Is the White House Lying or Just Bad at Crisis Communications?
Ordering a cheeseburger with fries while a downed airline smolders may not have been a great decision.
President Obama's decision to stick with his schedule of fundraisers and photo opportunities amid twin foreign policy crises elicited one of the strangest statements you'll ever see from a White House.
"It is rarely a good idea to return to the White House just for show, when the situation can be handled responsibly from the road," said Jennifer Palmieri, the White House communications director. "Abrupt changes to his schedule can have the unintended consequence of unduly alarming the American people or creating a false sense of crisis."
Where do I start?
First, the phrase "just for show" is indicative of the Obama White House conceit that their guy is above politics. The fact is, all presidents do things just for show, because the office is inherently political, and one of the levers of power can be found in the public theater. Think of Abraham Lincoln's split rails, William McKinley's front porch, Theodore Roosevelt's whistle-stops, Franklin Roosevelt's fireside chats—oh, and Barack Obama's entire 2008 campaign, not to mention his "bear-on-the-loose" jaunts with ordinary Americans.
The hypocrisy is staggering. How is playing pool and drinking beer with the governor of Colorado not "just for show"? Obama and his team consistently respond to criticism by dismissing the media's focus on "optics," even as they craft and control the president's image more aggressively than perhaps any previous White House.

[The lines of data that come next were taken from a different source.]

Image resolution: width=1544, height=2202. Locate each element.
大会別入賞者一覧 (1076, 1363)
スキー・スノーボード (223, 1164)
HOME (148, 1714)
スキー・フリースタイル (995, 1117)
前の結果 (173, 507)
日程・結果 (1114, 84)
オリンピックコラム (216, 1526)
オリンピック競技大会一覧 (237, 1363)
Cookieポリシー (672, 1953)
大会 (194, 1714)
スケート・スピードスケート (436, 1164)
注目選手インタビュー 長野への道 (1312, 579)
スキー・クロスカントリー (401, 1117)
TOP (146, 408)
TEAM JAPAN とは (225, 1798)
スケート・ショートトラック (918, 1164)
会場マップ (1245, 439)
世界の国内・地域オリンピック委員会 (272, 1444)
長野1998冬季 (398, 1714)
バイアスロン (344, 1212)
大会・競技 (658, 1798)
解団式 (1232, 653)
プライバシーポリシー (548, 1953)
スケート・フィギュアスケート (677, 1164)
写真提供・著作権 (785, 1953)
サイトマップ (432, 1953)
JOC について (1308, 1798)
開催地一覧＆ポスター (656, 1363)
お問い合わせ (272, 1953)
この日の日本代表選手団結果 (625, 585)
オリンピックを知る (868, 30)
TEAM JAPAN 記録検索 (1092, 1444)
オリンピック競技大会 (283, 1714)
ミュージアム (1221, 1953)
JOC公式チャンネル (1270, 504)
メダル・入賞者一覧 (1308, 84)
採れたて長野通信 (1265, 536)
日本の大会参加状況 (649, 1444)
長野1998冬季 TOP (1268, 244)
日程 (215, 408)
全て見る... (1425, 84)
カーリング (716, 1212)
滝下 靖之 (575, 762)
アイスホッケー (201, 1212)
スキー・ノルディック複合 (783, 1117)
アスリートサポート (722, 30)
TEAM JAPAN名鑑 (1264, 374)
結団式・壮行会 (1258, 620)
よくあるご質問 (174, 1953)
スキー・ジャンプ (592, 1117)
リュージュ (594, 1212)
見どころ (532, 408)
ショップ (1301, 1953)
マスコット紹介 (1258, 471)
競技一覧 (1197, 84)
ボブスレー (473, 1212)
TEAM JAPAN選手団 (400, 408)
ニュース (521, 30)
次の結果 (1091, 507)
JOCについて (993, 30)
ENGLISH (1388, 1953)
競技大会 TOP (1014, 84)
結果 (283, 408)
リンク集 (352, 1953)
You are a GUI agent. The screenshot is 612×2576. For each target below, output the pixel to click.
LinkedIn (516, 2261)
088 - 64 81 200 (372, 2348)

Second, while Palmieri is correct that gutting a presidential schedule is rarely a good idea, there are times when it is. You could make an argument that Thursday was one such time, when the Gaza Strip erupted with violence and Russian President Vladimir Putin's allies shot a passenger plane from the sky. A president can bring calm and clarity to a confusing situation, or he can add to public anxiety.
About the time a Russian news agency reported 23 Americans were aboard the downed liner—a report that was responsibly attributed and distributed by U.S. news agencies—Obama was ordering lunch with a single mother at the Charcoal Pit in Delaware.
Mr. President, you better get those burgers and shakes to go. https://t.co/S0lBSJjeOu #MH17 #Ukraine #PhotoOops
— Ron Fournier (@ron_fournier) July 17, 2014
That tweet was based on my knowledge of how a White House works in crisis. It happens: Harrowing news pierces the security bubble, and a presidential aide tells the president, "I think we should go, sir." Let's figure out what's happening, and make sure we're not the part of an embarrassing split screen on cable TV.
The Russian report was wrong, which isn't a surprise, and which doesn't substantially alter the urgency of the moment: Let's go, sir. Later on Thursday, I confirmed with a White House official that there was a discussion among presidential aides in Delaware about the poor timing of the restaurant stop.
The third problem with Palmieri's quote is the most obvious—"unduly alarming the American people or creating a false sense of crisis."
Unduly alarming? False sense of crisis? A ground war in the Middle East and raining bodies over Ukraine are cause for alarm. These was no false crisis—no more than the string of second-term controversies that have undermined Obama's credibility are "false scandals."
This points to the fundamental problem with Obama's communications ethos: He and his advisers are so certain about their moral and political standing that they believe it's enough to make a declaration. If we say it, the public should believe it.
That's not how it works. A president must earn the public's trust. He must teach and persuade; speak clearly, and follow word with action; show empathy toward his rivals, and acknowledge the merits of a critique. A successful president pays careful attention to how his image is projected both to U.S. voters and to the people of the world. He knows that to be strong, a leader must look strong. Image matters, especially in an era so dominated by them.
In the story that quoted Palmieri, New York Times journalist Michael D. Shear reported that White House aides "gave no consideration to abandoning the president's long-planned schedule" on Thursday. No consideration, really? Is this White House so stubborn and out of touch that presidential advisers didn't even considertweaking his schedule? Unless the White House lied to Shear, the answer is yes.